Ald. Tom Allen pushed a measure to expand the blue cart recycling program, now available to roughly one-third of Chicago homes, to the entire city. But unsurprisingly, budget concerns got in the way.
The blue-cart program is seen as a vast improvement over the unpopular and unsuccessful blue-bag recycling plan. That system was canceled two years ago after what the Chicago Sun-Times called "more than a decade of failure and denial."
But last Friday, Mayor Richard M. Daley told reporters there was no money for more blue bins this year. "This budget, of course, everybody is having a hard time," Daley said, according to the Chicago Tribune.
And the City Council's Transportation and Energy committee seemed to feel the same way, avoiding a vote on Ald. Allen's measure after more than an hour of discussing its merits.
There are a few options on the table to pay for more bins, as a separate Tribune article explains. Leftover property tax relief funds or tax-increment financing revenues could be diverted to recycling. A small fee could be levied on homeowners, as Los Angeles has done since 1990.
Or, as a mayoral commission recommended two years ago, recycling could be privatized.
The Sun-Times doesn't see aldermen lining up behind another sell-off of city services:
Privatization has been a sore point with organized labor and its City Council allies, including Allen.
Asked if he could go along with it if it speeds curbside recycling, he said, "I would like to see the city retain jurisdiction. ... Like the parking meter guys, I don't want to be calling somebody in Saudi Arabia to trouble-shoot problems."

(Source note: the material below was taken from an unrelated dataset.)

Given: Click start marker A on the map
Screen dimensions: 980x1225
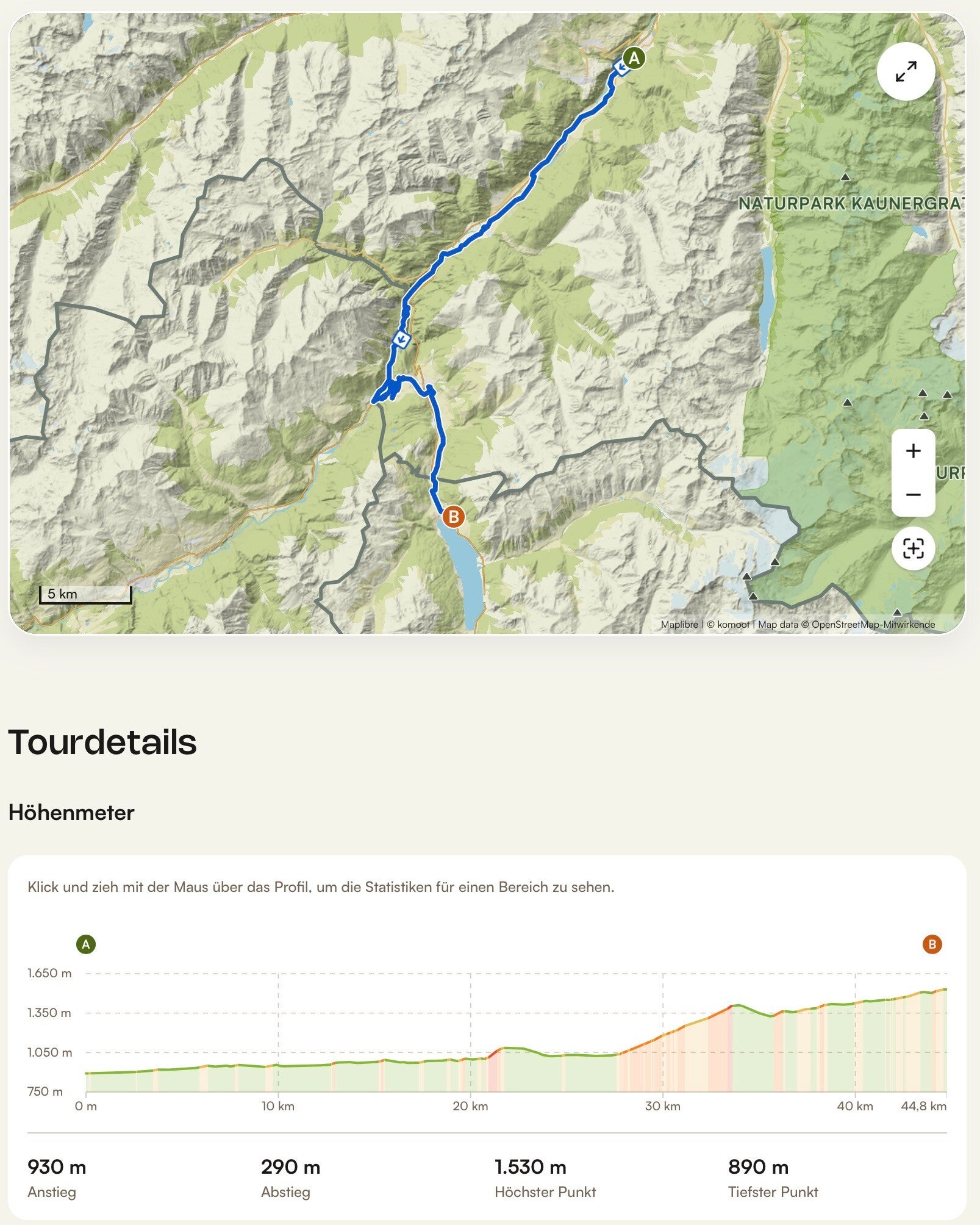Looking at the screenshot, I should [x=634, y=59].

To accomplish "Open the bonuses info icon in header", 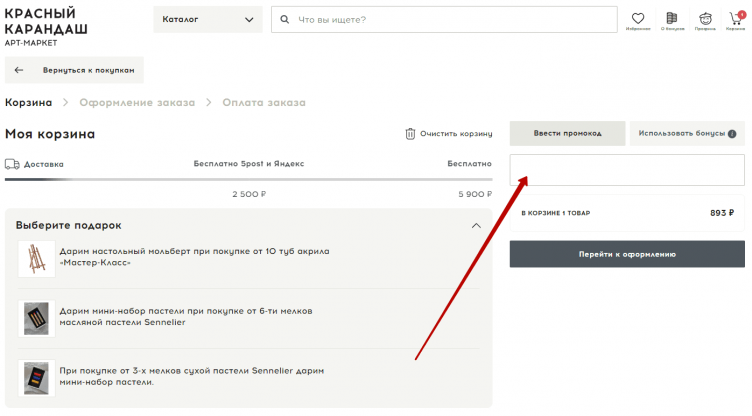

Mike Nowak, president of the Chicago Recycling Coalition, doesn't want the issue to get pigeonholed over funding concerns.
"Figure out the financing later," he told the Sun-Times. "This is a basic city service. Are we gonna tell people that they're not entitled to basic city services? What do we tell them next -- no more garbage pick-up, no more fire, no more police?"
And Tom Allen sees the issue much the same way. "We don't plow half the street and leave the other half unplowed. We don't pave half the block and leave the other half unpaved."
The committee will take up the question again when Streets and Sanitation Commissioner Thomas Byrne comes up with an estimate of the cost of fully implementing the blue-cart system.